Roosevelt Park in San Antonio, Texas is named for President Theodore Roosevelt. The origins of the park date to 1888, when it was known as the International Fair Grounds. The name was changed to Roosevelt Park in 1920. Its current layout and design was created by the architectural firm of Hare & Hare, and for a brief time was known as Lambert Park, before returning the name to Roosevelt Park

In 1898, Army Lt. Colonel Roosevelt, and then-recent Congressional Medal of Honor recipient Col. Leonard Wood, established recruitment headquarters for the Spanish–American War at the Menger Hotel, with Wood signing up volunteers on the hotel patio and Roosevelt working out of its bar room. Enlistees were encamped and trained by Roosevelt in what is now the 12.9-acre Roosevelt Park.

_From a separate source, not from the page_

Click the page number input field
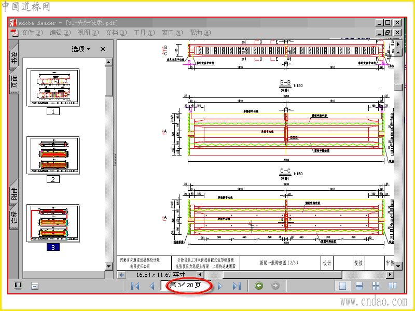Viewport: 415px width, 311px height. click(186, 285)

The recruits would come to be known as Roosevelt's Rough Riders. Roosevelt himself noted that Texans, in particular active Texas Rangers, made up a large percentage of the volunteers.

The current park was once owned by Bexar County. When the City of San Antonio assumed ownership of the facility in 1920, the park was named Roosevelt Park.